(Entries for locating text and elements)

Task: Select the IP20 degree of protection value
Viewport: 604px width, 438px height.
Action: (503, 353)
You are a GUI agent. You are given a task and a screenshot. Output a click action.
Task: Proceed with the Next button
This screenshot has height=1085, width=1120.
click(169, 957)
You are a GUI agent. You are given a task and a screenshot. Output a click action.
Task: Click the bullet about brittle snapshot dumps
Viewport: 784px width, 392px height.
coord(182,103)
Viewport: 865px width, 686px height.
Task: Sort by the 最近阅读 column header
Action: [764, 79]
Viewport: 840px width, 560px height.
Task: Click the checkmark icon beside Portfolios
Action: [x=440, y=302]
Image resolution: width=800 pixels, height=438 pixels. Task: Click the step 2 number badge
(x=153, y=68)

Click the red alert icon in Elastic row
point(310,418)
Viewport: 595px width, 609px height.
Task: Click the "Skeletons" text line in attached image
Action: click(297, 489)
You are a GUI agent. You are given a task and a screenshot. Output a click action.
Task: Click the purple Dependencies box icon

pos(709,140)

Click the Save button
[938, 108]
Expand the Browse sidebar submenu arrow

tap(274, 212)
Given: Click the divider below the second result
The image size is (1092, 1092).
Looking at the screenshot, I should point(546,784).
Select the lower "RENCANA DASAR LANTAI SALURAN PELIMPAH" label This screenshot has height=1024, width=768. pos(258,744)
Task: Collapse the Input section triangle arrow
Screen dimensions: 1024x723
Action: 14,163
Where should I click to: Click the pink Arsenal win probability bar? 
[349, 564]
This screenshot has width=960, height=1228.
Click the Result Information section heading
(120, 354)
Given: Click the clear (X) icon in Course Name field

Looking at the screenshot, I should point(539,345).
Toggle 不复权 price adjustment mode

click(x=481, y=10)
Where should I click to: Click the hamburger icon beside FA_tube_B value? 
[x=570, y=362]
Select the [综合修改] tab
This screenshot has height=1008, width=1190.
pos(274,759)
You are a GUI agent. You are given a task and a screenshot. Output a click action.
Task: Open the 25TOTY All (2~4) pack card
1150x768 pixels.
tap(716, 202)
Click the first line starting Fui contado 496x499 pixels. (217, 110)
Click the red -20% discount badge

» **Problem requirements**
Copy every one of the entries above line for line, with no changes.

» **Worked solution**
Task: Select the IP20 degree of protection value
Viewport: 604px width, 438px height.
Action: (503, 353)
You are a GUI agent. You are given a task and a screenshot. Output a click action.
Task: Proceed with the Next button
This screenshot has height=1085, width=1120.
click(169, 957)
You are a GUI agent. You are given a task and a screenshot. Output a click action.
Task: Click the bullet about brittle snapshot dumps
Viewport: 784px width, 392px height.
coord(182,103)
Viewport: 865px width, 686px height.
Task: Sort by the 最近阅读 column header
Action: [764, 79]
Viewport: 840px width, 560px height.
Task: Click the checkmark icon beside Portfolios
Action: [x=440, y=302]
Image resolution: width=800 pixels, height=438 pixels. Task: Click the step 2 number badge
(x=153, y=68)

Click the red alert icon in Elastic row
point(310,418)
Viewport: 595px width, 609px height.
Task: Click the "Skeletons" text line in attached image
Action: click(297, 489)
You are a GUI agent. You are given a task and a screenshot. Output a click action.
Task: Click the purple Dependencies box icon

pos(709,140)

Click the Save button
[938, 108]
Expand the Browse sidebar submenu arrow

tap(274, 212)
Given: Click the divider below the second result
The image size is (1092, 1092).
Looking at the screenshot, I should point(546,784).
Select the lower "RENCANA DASAR LANTAI SALURAN PELIMPAH" label This screenshot has height=1024, width=768. pos(258,744)
Task: Collapse the Input section triangle arrow
Screen dimensions: 1024x723
Action: 14,163
Where should I click to: Click the pink Arsenal win probability bar? 
[349, 564]
This screenshot has width=960, height=1228.
Click the Result Information section heading
(120, 354)
Given: Click the clear (X) icon in Course Name field

Looking at the screenshot, I should point(539,345).
Toggle 不复权 price adjustment mode

click(x=481, y=10)
Where should I click to: Click the hamburger icon beside FA_tube_B value? 
[x=570, y=362]
Select the [综合修改] tab
This screenshot has height=1008, width=1190.
pos(274,759)
You are a GUI agent. You are given a task and a screenshot. Output a click action.
Task: Open the 25TOTY All (2~4) pack card
1150x768 pixels.
tap(716, 202)
Click the first line starting Fui contado 496x499 pixels. (217, 110)
Click the red -20% discount badge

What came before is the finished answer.